Segundo Hellinger, os participantes que simulam ser os familiares passam a ter pensamentos e sensações muito semelhantes aos dos verdadeiros parentes, fazendo que a interação seja muito realística. Como podem perceber, parece coisa de mágica. Quando não é possível realizar sessões coletivas, o constelador utiliza bonequinhos que representam paciente e familiares, uma nova modalidade usa esses bonequinhos na água!
Uma das falácias do método é que o amor e o perdão curam qualquer transtorno. No caso de incesto, por exemplo, Bellinger defende que acontece como uma tentativa de equilibrar o “dar e receber” dentro da família, o pai incestuoso é vitima da falta de amor e interesse da esposa e procura esse amor físico na própria filha.
Os fundamentos desta prática se originam em crenças do autor, é definitivamente uma teoria machista, sexista e nociva.
A alta carga emocional das sessões pode ser explicada pela forma em que o assunto é tratado: subitamente você coloca seus traumas, seus segredos, seus medos para serem discutidos e sujeitos ao palpite aleatório de desconhecidos sem nenhuma formação em saúde mental.
Ao leitor que quiser ter uma visão básica sobre as constelações familiares recomendo o artigo “Bert Hellinger e a farsa da constelação familiar” do filósofo e escritor Robert Todd Carroll, que pode ser encontrado no site www.universoracionalista.org
Atualmente, cursa no Senado uma consulta pública para banir essa prática na esfera pública, já que, infelizmente, há alguns anos, as varas da família do nosso judiciário encaminham pessoas com conflitos familiares para este tipo de tratamento empírico.

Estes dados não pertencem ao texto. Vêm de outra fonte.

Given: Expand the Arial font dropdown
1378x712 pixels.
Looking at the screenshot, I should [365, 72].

Esta pseudoterapia consta também como parte das práticas integrativas e complementares do Sistema Único de Saúde (SUS), junto a uma dúzia de outras práticas que não tem eficácia cientificamente comprovadas.
A saúde pública, que na maioria de municípios tem imensas dificuldades para atender a grande demanda em saúde básica, saúde materno-infantil, doenças oncológicas e outras, teria ainda que desperdiçar recursos em terapias inócuas e que são banidas em diversos países do primeiro mundo.
Na recente pandemia, a ciência deu suas respostas e agiu rapidamente identificando todas as características da doença, transmissibilidade, variantes, prevenção, tratamentos e as vacinas, que finalmente conseguiram conter a expansão da epidemia.
Não nos deixemos enganar com métodos pseudocientíficos. Informe-se bem e aproveite que nunca antes a informação esteve tão ao alcance das pessoas.